● **Exercise details**:
What follows is a set of entries. Repeat them exactly, but not their pictures.

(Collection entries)
=== Begin Enclosure ===

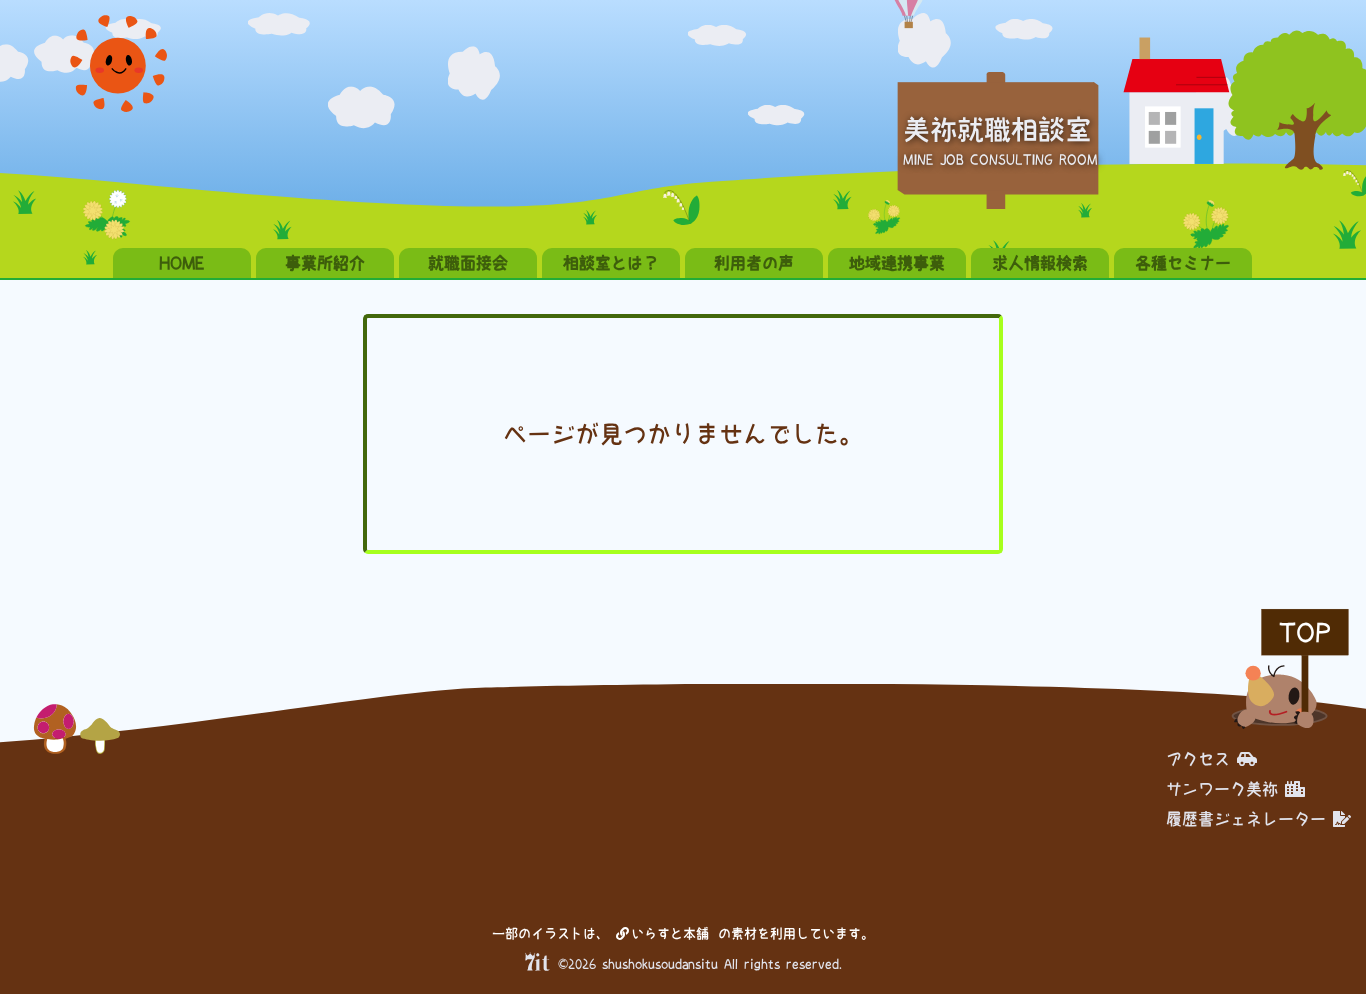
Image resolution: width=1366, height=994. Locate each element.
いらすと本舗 (673, 933)
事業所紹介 (325, 263)
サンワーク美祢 (1222, 789)
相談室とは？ (611, 263)
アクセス (1198, 759)
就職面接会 (468, 263)
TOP (1305, 632)
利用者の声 (754, 263)
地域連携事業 (897, 263)
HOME (182, 263)
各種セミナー (1183, 263)
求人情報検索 (1040, 263)
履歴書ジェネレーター (1246, 819)
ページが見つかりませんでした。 (683, 434)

=== End Enclosure ===

● **Solution to this task**:
Image resolution: width=1366, height=994. Locate each element.
いらすと本舗 (673, 933)
事業所紹介 (325, 263)
サンワーク美祢 (1222, 789)
相談室とは？ (611, 263)
アクセス (1198, 759)
就職面接会 (468, 263)
TOP (1305, 632)
利用者の声 (754, 263)
地域連携事業 (897, 263)
HOME (182, 263)
各種セミナー (1183, 263)
求人情報検索 (1040, 263)
履歴書ジェネレーター (1246, 819)
ページが見つかりませんでした。 (683, 434)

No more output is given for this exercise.